Privacy Notice – Invoice Validation
Invoice validation is an important process in ensuring that your care is paid for correctly. It involves using your NHS number to check that the Integrated Care Board (ICB) is responsible for paying for your treatment. We can also use your NHS number to check whether your care has been funded through specialist commissioning, which NHS England will pay for.
The process makes sure that the organisations providing your care are paid correctly. All information with NHS numbers collected to validate invoices is held within a secure, controlled environment for finance (CEfF) (within/on behalf of) the ICB. The use of personal data by ICBs for invoice validation has been approved by the Confidentiality Advisory Group of the Health Research Authority and was scheduled for review 30 September 2022.

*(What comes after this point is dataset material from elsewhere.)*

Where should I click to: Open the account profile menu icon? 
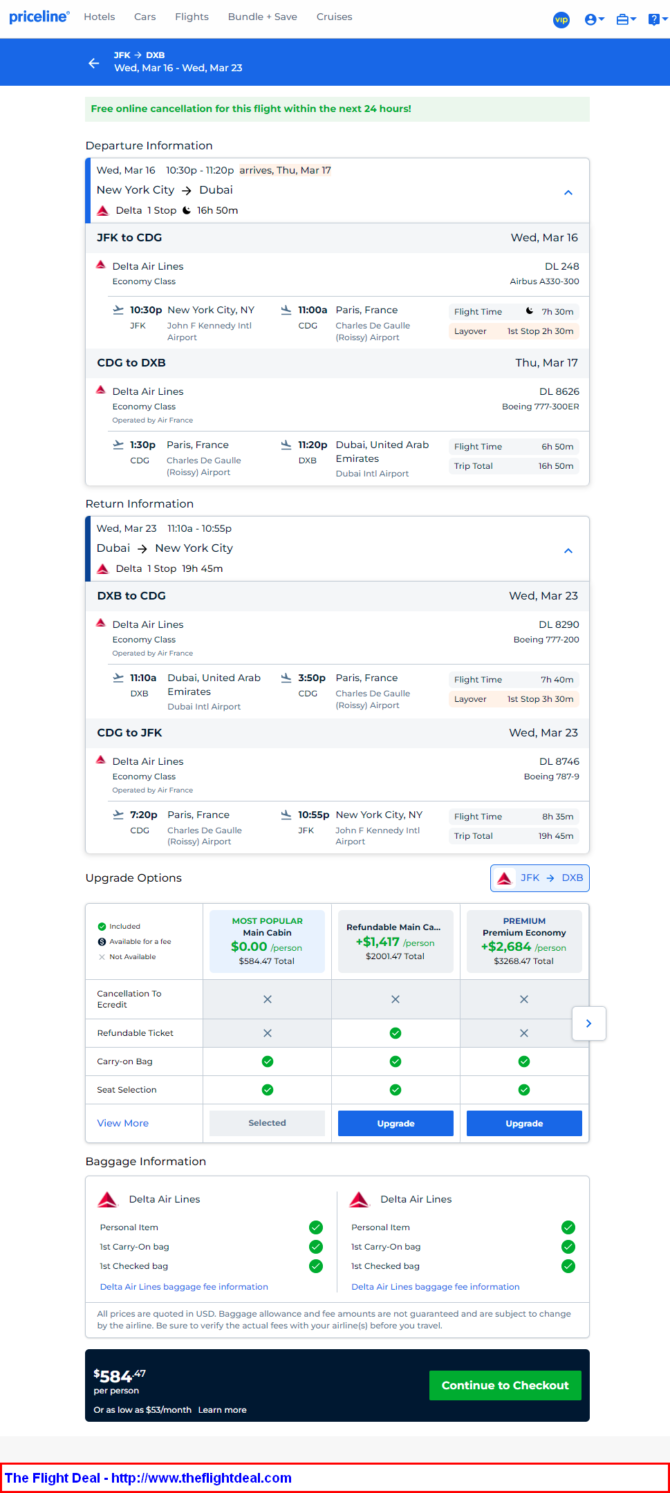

We are required by Articles in the UK General Data Protection Regulations (UK GDPR) to provide you with the information in the following subsections.
Data Controller contact
If you have any queries, concerns, or want to request that we change or delete your information, you may contact NHS Derby and Derbyshire ICB at the following address:
Information Governance Team, Scarsdale, Nightingale Close, Newbold, Chesterfield, Derbyshire, S41 7PF
Purpose of the processing
The processing of this information is required to enable the ICB to ensure accurate payment of invoices and to provide accountability and fulfil the ICBs legal obligations.
Lawful basis for processing
The lawful justification for the processing and sharing of this data is under the following Article 6 of the UK General Data Protection Regulations (UK GDPR):
Article 6(1)(c) “the processing is necessary for compliance with any legal obligation to which the controller is subject”

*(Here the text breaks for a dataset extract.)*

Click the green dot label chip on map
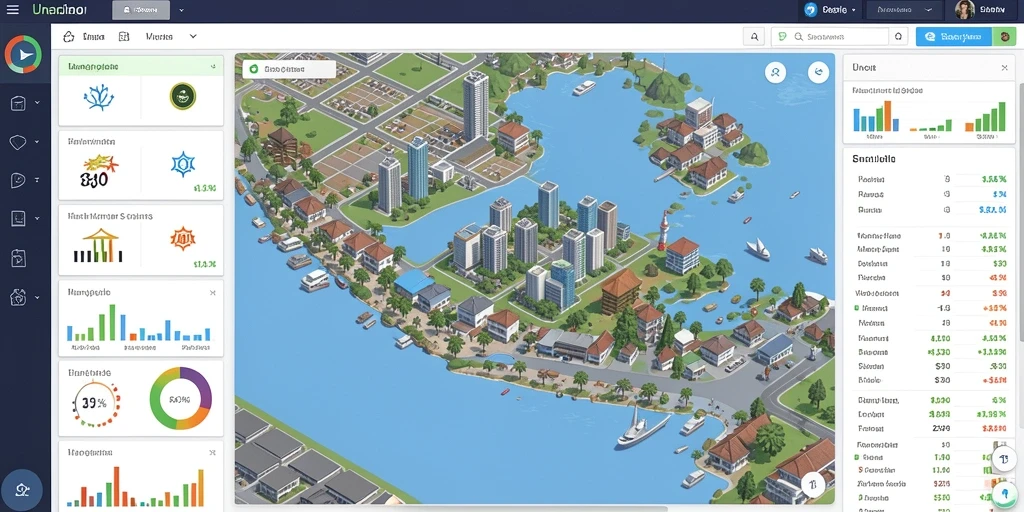The width and height of the screenshot is (1024, 512). coord(289,69)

The ICB does not require access to Special Category data for the purposes of Invoice Validation and will not process data at this level.
Recipient or categories of recipients of the processed data
The data will be shared with the ICBs external provider into a Controlled Environment for Finance (CEfF).
Anonymised data will be shared with NHS Shared Business Services (SBS) to arrange payment of the invoice.
Right to object
You have the right to object to some or all the information being processed under Article 21 of UK GDPR. To object to the processing of your information, please contact the controller. You should be aware that this is a right to raise an objection, which is not the same as having an absolute right to have your wishes granted in every circumstance.
Under the Confidentiality Advisory Group review 10 October 2017 the requirement to oblige with patients objections from the flow of information to CEfF which are required to support invoice validation was removed.
Right to access and correct
You have the right to access the data that is being shared and have any inaccuracies corrected. There is no right to have accurate medical records deleted except when ordered by a court of law.
The data will be retained in line with the law and national guidance. Or speak to the ICB.
Right to complain
You have the right to complain to the Information Commissioner’s Office (ICO).
Contact the ICO online or call their helpline on 0303 123 1113 (local rate) or 01625 545 745 (national rate).
There are National Offices for Scotland, Northern Ireland and Wales.